We present a case of an Acquired Immune Deficiency Syndrome (AIDS) patient with recurrent erosion (RCE) secondary to lattice corneal dystrophy. As a human immunodeficiency virus (HIV)-infected patient becomes more immunocompromised, the ocular surface defense mechanisms may be compromised. Lattice dystrophy, RCE, and modifying approaches to the management of RCE in an HIV-positive or AIDS patient are reviewed. A 49-year-old man presented with RCE. His ocular history included lattice corneal dystrophy OU, recurrent corneal erosion O.S., and herpes simplex virus keratitis O.S. Systemic history included hepatitis C and HIV infection with a diagnosis of AIDS with secondary Pneumocystis carinii pneumonia. Viral load was 35533 HIV-RNA (ribonucleic acid) molecules/ml of plasma and CD4 lymphocyte count 99 cells/mm3. Acuities were O.D. 20/80 and O.S. 20/50. The abrasion was treated with cycloplegia and bacitracin/polymyxin B ointment q.i.d.
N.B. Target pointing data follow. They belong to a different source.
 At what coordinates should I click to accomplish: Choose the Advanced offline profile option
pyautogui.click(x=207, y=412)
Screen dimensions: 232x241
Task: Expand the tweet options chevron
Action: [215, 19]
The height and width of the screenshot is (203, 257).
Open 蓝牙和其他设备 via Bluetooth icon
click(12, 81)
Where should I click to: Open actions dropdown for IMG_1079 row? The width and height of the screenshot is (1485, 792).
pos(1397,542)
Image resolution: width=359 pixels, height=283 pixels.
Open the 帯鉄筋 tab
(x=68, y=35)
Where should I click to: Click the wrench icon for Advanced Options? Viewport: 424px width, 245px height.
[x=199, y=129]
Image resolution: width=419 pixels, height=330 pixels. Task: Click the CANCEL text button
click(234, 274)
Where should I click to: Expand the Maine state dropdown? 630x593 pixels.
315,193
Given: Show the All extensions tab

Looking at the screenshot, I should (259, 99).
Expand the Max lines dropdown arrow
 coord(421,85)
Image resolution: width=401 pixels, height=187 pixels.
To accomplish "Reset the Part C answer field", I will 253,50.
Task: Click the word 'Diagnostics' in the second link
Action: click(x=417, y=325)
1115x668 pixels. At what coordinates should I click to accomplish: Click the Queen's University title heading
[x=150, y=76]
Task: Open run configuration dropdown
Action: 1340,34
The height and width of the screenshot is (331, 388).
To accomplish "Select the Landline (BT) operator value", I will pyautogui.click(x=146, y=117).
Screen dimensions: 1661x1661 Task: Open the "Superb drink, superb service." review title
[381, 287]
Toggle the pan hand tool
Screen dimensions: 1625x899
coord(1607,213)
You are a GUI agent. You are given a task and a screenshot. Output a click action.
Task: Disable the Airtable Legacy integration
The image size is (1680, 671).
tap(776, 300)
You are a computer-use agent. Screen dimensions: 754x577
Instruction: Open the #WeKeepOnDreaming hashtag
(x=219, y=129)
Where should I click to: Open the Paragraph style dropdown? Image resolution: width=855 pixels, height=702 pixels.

O.S. and it resolved in 3 days. Management of lattice dystrophy with secondary RCE in an AIDS patient requires that the clinician be familiar with the patient's immune status. As the CD4 count declines and the viral load increases, the patient is at higher risk for opportunistic anterior segment infections. Clinicians need to monitor these patients closely for potential complicating ocular sequelae of AIDS such as herpes zoster ophthalmicus, herpes simplex keratitis, fungal/bacterial keratitis, and keratoconjunctivitis sicca. Our patient responded well to antibiotic therapy and cycloplegia. The importance of daily monitoring of immunocompromised patients is emphasized.